Music Migrations in the Early Modern Age: the Meeting of the European East, West and South
The investigation of music migrations will offer insight into musico-cultural encounters in spatial terms (European East, West and South), and in temporal terms (17th–18th centuries, i. e. Baroque and Classicism). The term “musicians” is to be understood broadly and here denotes not only composers, performers, writers on music issues, but also other professions related to music. It is expected to be proved that music migrations have considerably contributed to the dynamics and synergy of the European cultural scene at large, stimulating innovations, changes of styles and patterns of musical and social behaviour, and contributing to the cohesive forces in the common European cultural identity.
The basic investigation will supply concrete data on migrating musicians. Based on these facts, a theoretical framework will emerge within which it will be possible to form a network of migrating musicians (individuals or groups), and their routes and goals; secular and sacral centres with centripetal attractiveness; the cultural transfer of certain musical forms and styles; individual and social migrational motives (ideological, economic, political, etc.). Based on these general issues, concrete illustrations and argumentation will be given through selected case studies. Consequently, these insights will offer a deeper understanding of the relations between the musical universalism and individual, regional and national particularities.

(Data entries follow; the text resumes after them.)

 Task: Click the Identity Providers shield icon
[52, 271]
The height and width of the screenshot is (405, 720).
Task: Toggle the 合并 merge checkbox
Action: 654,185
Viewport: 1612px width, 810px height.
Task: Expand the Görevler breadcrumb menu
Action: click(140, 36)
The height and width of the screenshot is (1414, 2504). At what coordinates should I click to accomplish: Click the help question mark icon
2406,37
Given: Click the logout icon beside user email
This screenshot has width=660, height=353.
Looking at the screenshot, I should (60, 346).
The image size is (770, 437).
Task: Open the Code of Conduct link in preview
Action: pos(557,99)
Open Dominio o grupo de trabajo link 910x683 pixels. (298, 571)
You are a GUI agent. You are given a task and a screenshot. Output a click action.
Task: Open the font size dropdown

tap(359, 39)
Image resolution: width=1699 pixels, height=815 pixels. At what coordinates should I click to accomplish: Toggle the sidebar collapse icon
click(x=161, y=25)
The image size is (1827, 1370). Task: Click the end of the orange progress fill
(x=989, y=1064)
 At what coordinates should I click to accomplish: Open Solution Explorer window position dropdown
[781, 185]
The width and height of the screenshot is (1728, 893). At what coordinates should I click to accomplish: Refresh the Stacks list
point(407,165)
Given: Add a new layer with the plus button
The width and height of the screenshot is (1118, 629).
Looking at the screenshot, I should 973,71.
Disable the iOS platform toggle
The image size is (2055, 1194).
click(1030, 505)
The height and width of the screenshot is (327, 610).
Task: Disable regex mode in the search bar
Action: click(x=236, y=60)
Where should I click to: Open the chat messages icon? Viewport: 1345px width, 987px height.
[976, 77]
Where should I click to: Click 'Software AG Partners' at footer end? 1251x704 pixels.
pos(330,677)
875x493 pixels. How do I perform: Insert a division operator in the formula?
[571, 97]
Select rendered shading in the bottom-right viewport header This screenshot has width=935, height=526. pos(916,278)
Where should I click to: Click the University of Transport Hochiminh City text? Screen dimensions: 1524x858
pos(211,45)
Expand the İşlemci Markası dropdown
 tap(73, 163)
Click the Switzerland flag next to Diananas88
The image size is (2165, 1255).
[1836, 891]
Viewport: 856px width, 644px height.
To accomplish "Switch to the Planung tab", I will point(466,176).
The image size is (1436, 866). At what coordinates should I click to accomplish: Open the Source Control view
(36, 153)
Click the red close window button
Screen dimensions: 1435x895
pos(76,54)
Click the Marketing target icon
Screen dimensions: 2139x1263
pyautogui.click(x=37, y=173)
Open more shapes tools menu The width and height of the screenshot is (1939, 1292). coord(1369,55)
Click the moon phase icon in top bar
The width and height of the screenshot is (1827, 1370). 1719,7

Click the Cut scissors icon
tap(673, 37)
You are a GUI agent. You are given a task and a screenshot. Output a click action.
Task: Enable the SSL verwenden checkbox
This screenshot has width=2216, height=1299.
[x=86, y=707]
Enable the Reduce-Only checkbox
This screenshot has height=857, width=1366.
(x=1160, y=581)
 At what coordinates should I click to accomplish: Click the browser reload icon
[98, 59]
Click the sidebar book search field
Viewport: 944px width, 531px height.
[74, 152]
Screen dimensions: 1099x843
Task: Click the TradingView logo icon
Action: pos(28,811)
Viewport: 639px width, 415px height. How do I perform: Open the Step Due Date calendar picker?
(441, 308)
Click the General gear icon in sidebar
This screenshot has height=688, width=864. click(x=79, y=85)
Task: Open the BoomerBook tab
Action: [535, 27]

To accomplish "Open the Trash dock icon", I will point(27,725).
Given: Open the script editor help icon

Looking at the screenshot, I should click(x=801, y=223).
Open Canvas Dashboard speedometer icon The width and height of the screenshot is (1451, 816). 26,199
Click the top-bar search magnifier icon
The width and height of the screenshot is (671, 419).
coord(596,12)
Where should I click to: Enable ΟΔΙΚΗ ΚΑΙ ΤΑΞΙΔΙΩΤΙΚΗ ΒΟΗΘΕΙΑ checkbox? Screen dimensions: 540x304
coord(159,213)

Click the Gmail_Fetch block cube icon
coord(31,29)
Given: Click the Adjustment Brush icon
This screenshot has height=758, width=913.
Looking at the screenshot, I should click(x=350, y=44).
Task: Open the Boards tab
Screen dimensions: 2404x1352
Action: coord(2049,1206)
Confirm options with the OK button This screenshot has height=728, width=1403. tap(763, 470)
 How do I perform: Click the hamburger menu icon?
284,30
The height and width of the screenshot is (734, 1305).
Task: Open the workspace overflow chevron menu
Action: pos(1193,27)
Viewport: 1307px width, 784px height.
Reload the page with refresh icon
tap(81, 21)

The academic and scholarly circles will be supplied with new, hitherto unknown, relevant and critically elaborated data and ideas, which would enable their implementation in the more general surveys in musi- cological and culturological areas. In order to keep the audience at large informed about the final research results, various public events will be organised: a series of concerts and an exhibition; project meetings and workshops; an on-line accessible data base and interactive maps; open access and printed proceedings, monographs, critical editions of texts, articles in journals; and the publication of music material with introductory studies, mostly ready-to-play and record.